* _Task item_
From the line containing "Collapse the Experiments sidebar with chevron" through the last line of the entries below, print each line exactly. Pictures stay out.

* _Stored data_
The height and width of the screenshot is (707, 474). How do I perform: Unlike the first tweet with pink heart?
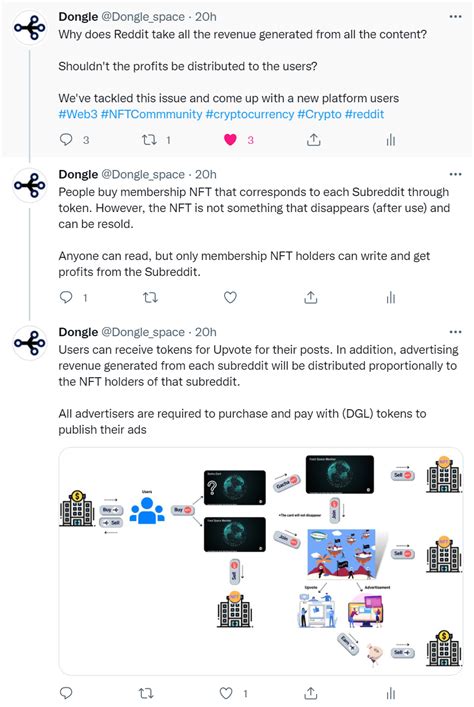click(230, 140)
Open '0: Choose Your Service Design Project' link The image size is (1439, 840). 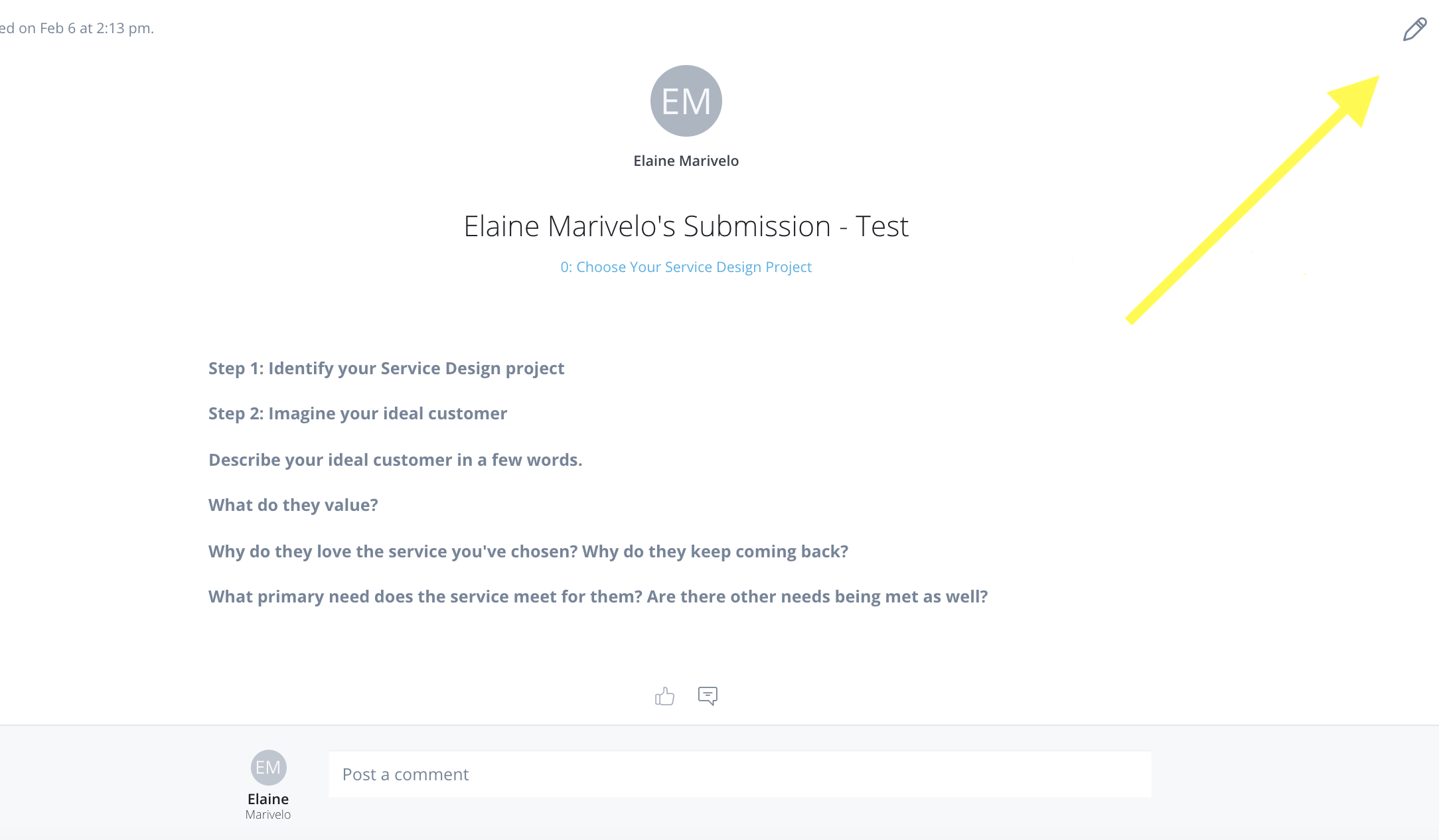pos(686,267)
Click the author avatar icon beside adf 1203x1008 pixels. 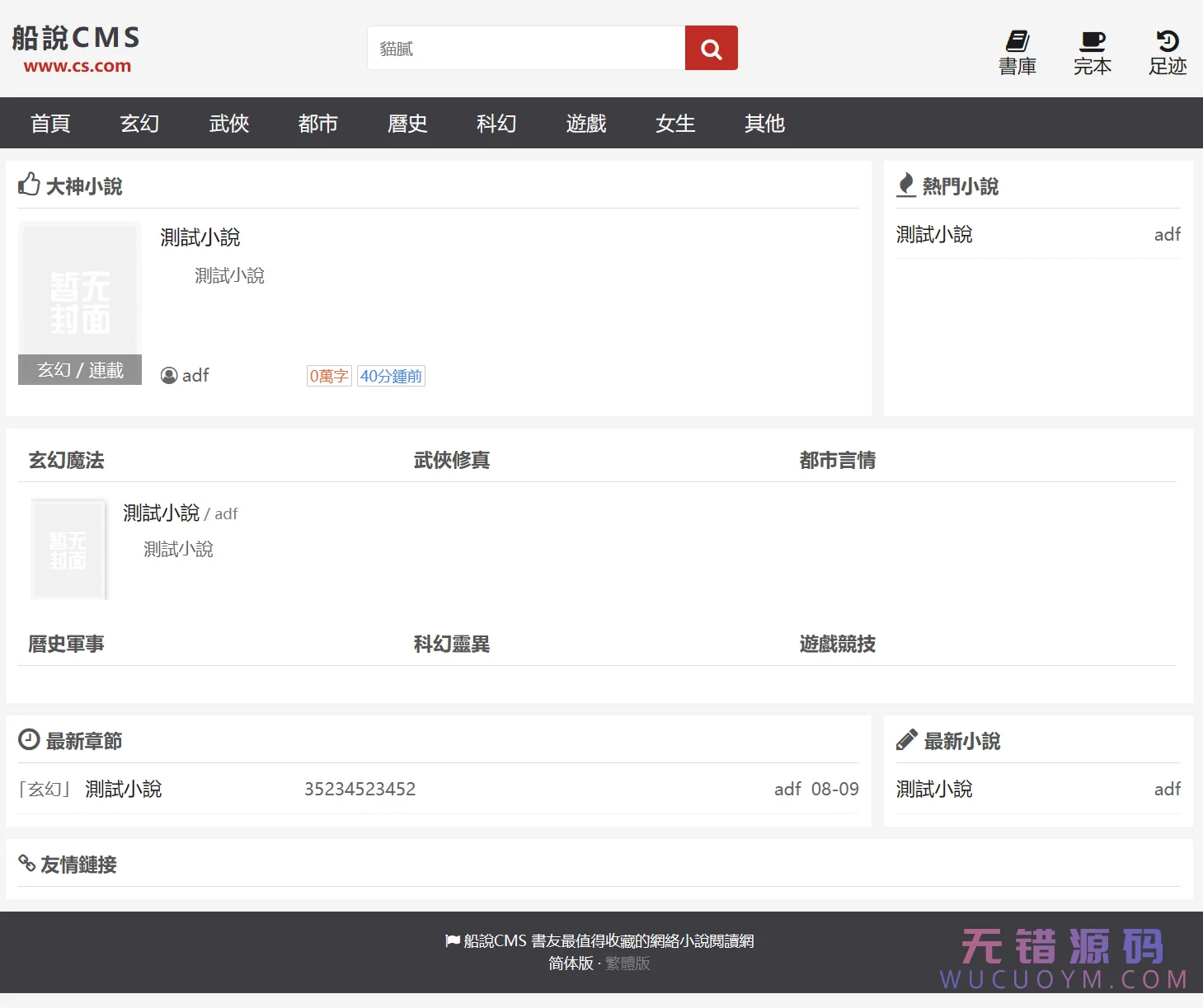point(169,376)
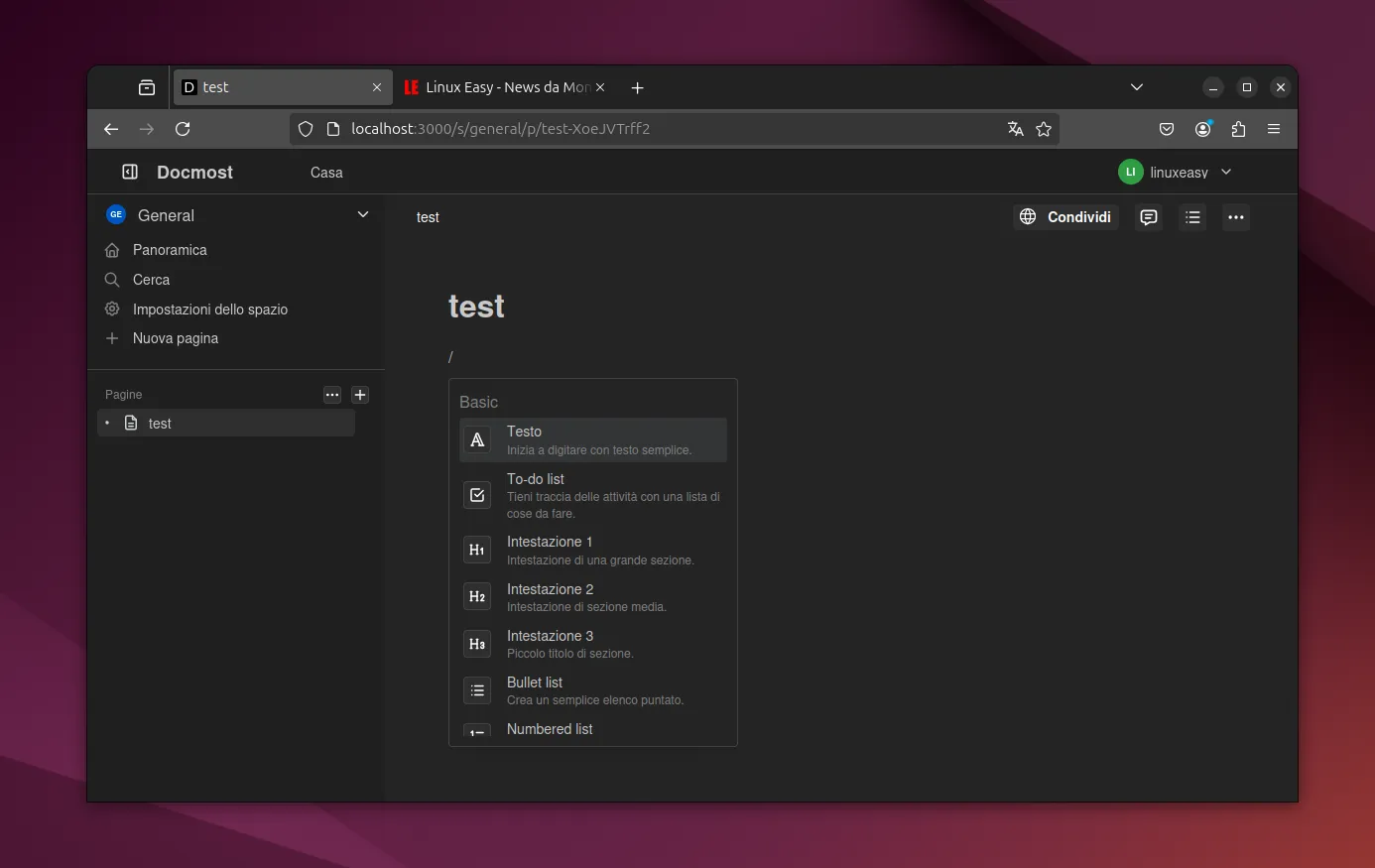Expand the General space dropdown
The image size is (1375, 868).
[363, 214]
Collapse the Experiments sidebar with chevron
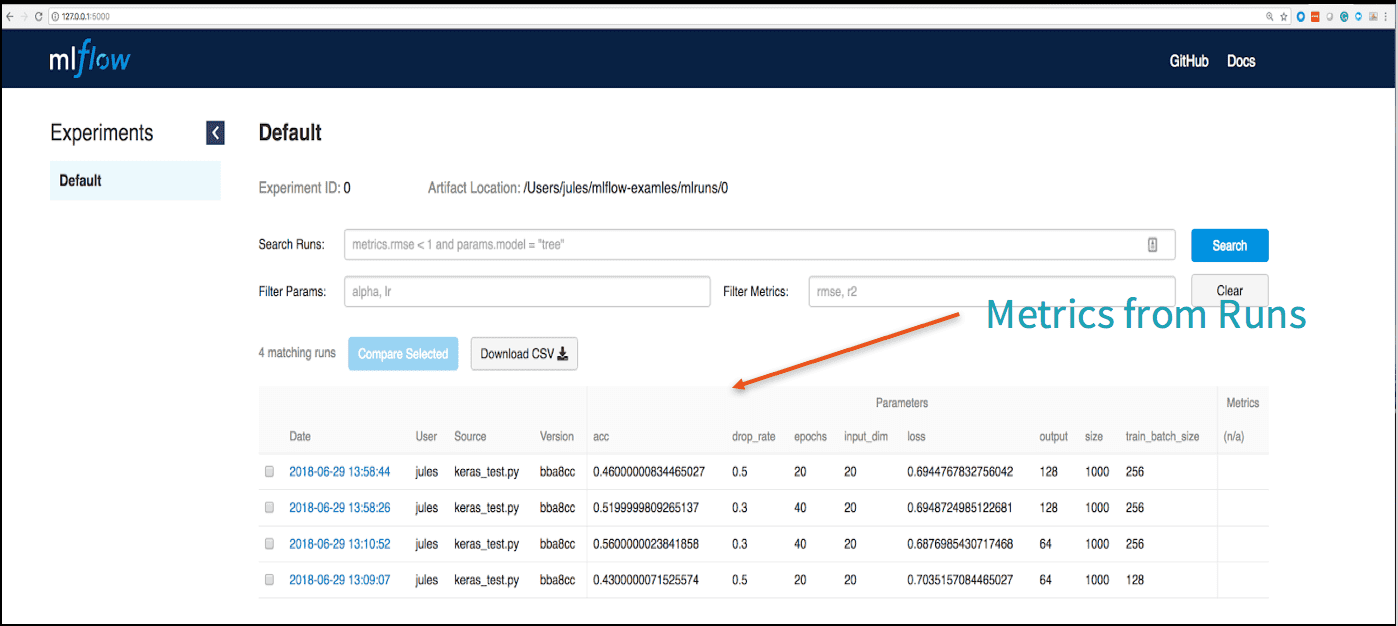The image size is (1398, 626). [215, 133]
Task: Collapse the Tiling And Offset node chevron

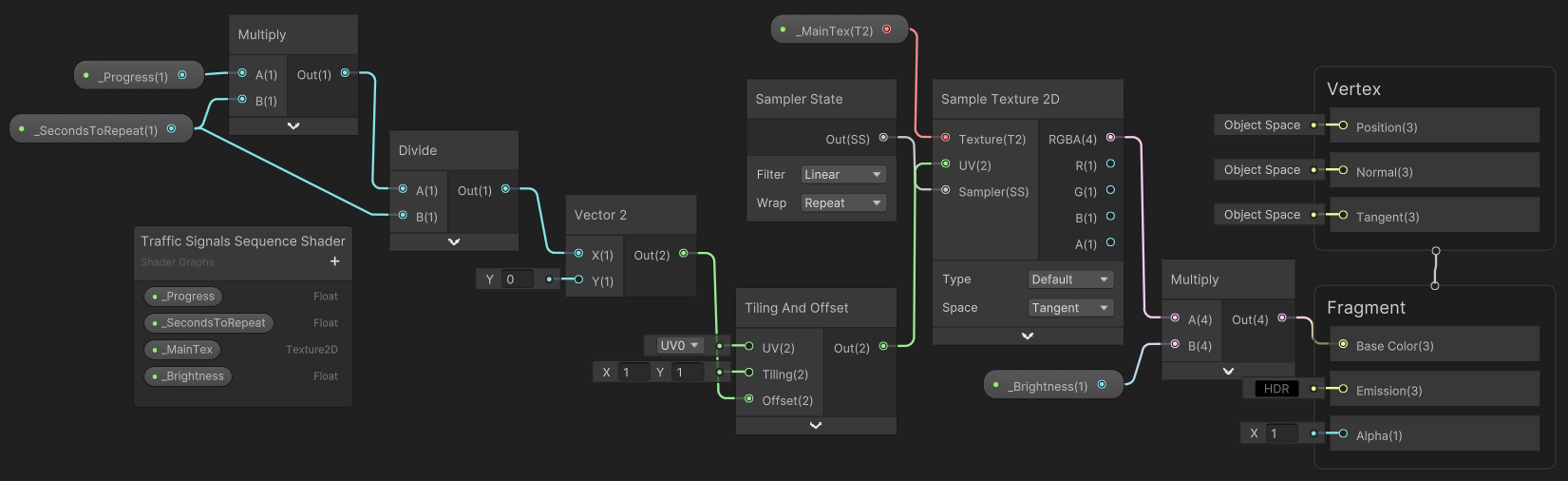Action: click(x=815, y=426)
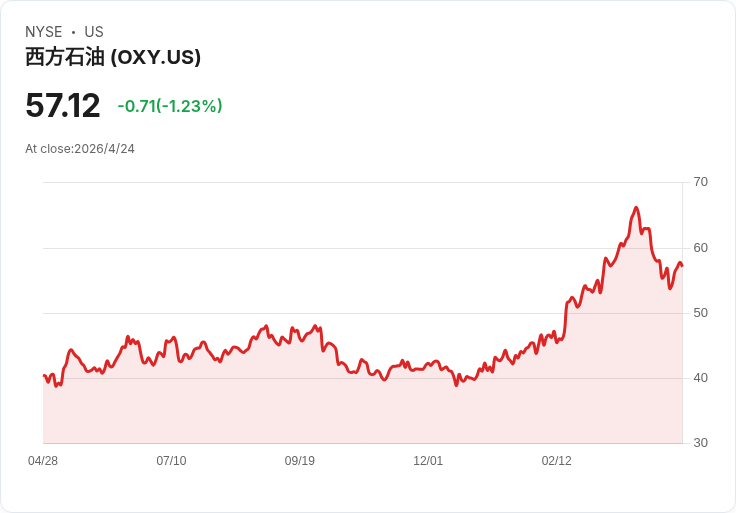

* _Answer space_
Collapse the Experiments sidebar with chevron
The image size is (1398, 626). [215, 133]
Task: Collapse the Tiling And Offset node chevron

Action: click(x=815, y=426)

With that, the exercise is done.